Aux termes de l’article L. 4121-1 du code du travail, 'l’employeur prend les mesures nécessaires pour assurer la sécurité et protéger la santé physique et mentale des travailleurs.
Ces mesures comprennent :
1° des actions de prévention des risques professionnels, y compris ceux mentionnés à l’article L. 4161-1,
2° des actions d’information et de formation,
3° la mise en place d’une organisation et de moyens adaptés.
L’employeur veille à l’adaptation de ces mesures pour tenir compte du changement des circonstances et tendre à l’amélioration des situations existantes.'
L’employeur met en oeuvre les mesures prévues par ces dispositions dans le respect des principes généraux de prévention énoncés à l’article L. 4121-2 du code du travail.
Respecte l’obligation de sécurité, l’employeur qui justifie avoir pris toutes les mesures de prévention prévues par les articles L. 4121-1 et L. 4121-2 du code du travail.
En l’espèce, M. [R] produit des courriels qu’il a adressés à ses supérieurs hiérarchiques à compter de 2013 pour faire part de l’atteinte à sa santé résultant de la dégradation de sa situation professionnelle, des pressions, acharnement et discrimination qu’il estimait subir.
La société ne démontre pas avoir pris en compte ces alertes ni diligenté une enquête, opposant au contraire des refus réitérés au salarié à la mise en 'uvre de la procédure de « porte ouverte » lorsqu’il a contesté ses évaluations.

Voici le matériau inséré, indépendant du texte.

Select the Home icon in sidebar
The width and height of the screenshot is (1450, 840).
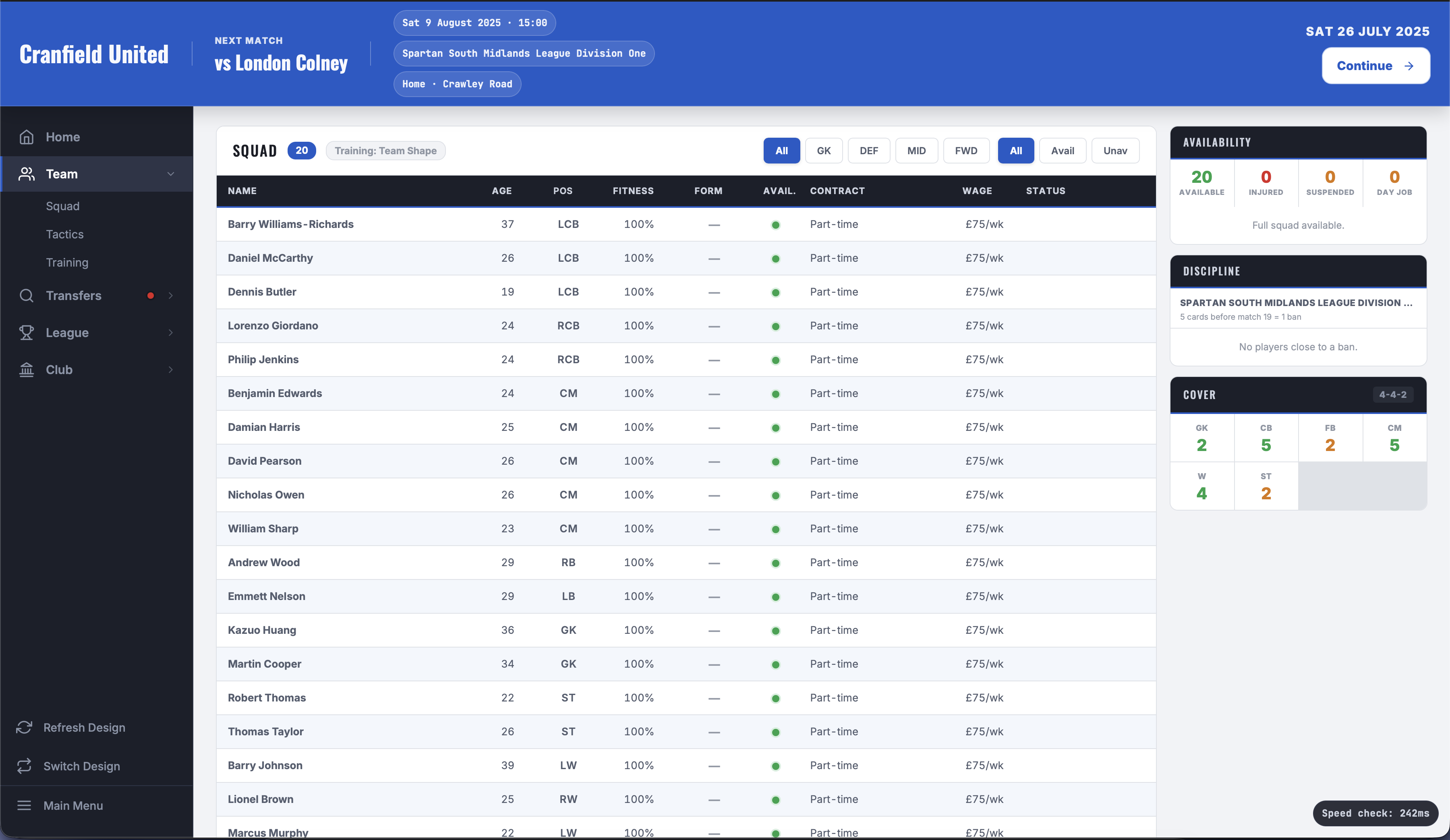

Le manquement de la société IBM à son obligation de sécurité est établi et une somme de 10 000 euros sera allouée à M. [R] en réparation de son préjudice, par infirmation de la décision entreprise.
Sur la rémunération variable
M. [R] estime que la société IBM a manqué à ses obligations en matière de fixation des objectifs et a exécuté le contrat de travail avec mauvaise foi, ce qui a entraîné une diminution de sa rémunération. Il soutient que sa rémunération variable dénommée AIP (Annual Incentive Program) est de nature contractuelle puisqu’elle figure dans un écrit émanant d’IBM qui en définit les conditions avec mention de son montant projeté si les objectifs sont atteints, qu’elle est perçue année après année, de sorte qu’il ne s’agit pas d’un bonus discrétionnaire. Il soutient que si le bonus était un usage, il devait être dénoncé régulièrement. Il demande paiement de la totalité de sa rémunération variable pour les années 2015 et 2016.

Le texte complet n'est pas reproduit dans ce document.